#### Activity:
Continue the assignment description for the retrieval-first RAG baseline from the point where it stops.

:: Source text ::

05. Assignment 7 — Retrieval-First RAG Baseline¶
Week 7. Build the retrieval layer properly before building a fancy chatbot.
Required reading first:
02_explainer.mdchapters 2-5. If you cannot explain chunking, embeddings, retrieval metrics, and the pipeline failure modes from explainer §2.1-§5.6, you are not ready to ship this hands_on_lab.
Goal¶
Build a small but defensible RAG baseline over a corpus you choose. You must demonstrate: - document ingestion, - chunking, - embedding, - vector retrieval, - at least one reranking or retrieval-improvement experiment, - and retrieval evaluation on a gold set.
Constraints¶
- You may use pgvector, Qdrant, FAISS, Chroma, or a simple in-memory baseline.
- Do not hide the retrieval logic behind a single framework call without understanding it.
- Keep the corpus small enough to iterate quickly: roughly 100-1000 documents.

:::
:: Extracted entries ::

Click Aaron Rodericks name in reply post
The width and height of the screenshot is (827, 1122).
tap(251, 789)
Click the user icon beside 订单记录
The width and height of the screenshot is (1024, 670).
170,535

:::

#### Exercise response:
- Build the eval harness before polishing UI.
Suggested corpora¶
- Product docs from an open-source tool you actually care about
- Your own notes, blog posts, or markdown docs
- Wikipedia pages inside one narrow topic
- A mini support-doc corpus with FAQs and policies
Required architecture¶
documents
↓
chunker
↓
embeddings
↓
vector index
↓
user query
↓
query embedding
↓
retrieve top-k
↓
(optional) rerank
↓
answer with citations / abstain
Required deliverables¶
ingest.pyor notebook — load docs, chunk, embed, indexsearch.py— query → top-k retrieval with similarity scoreseval.py— retrieval metrics on a gold setgold_set.json— at least 20 query-to-relevant-chunk mappingsREADME.md— corpus, chunk strategy, embedding model, metrics, failures, next steps
Minimum experiments¶
| Experiment | What to compare | Metric |
|---|---|---|
| Chunk size | 256 vs 512 vs 768 tokens | recall@5 / recall@10 |
| Overlap | 0 vs 50 vs 100 tokens | recall@10 + failure notes |
| Retrieval depth | k = 3 vs 5 vs 10 | recall and noise |
| Optional reranker | off vs on | MRR / NDCG |
Run at least two of these.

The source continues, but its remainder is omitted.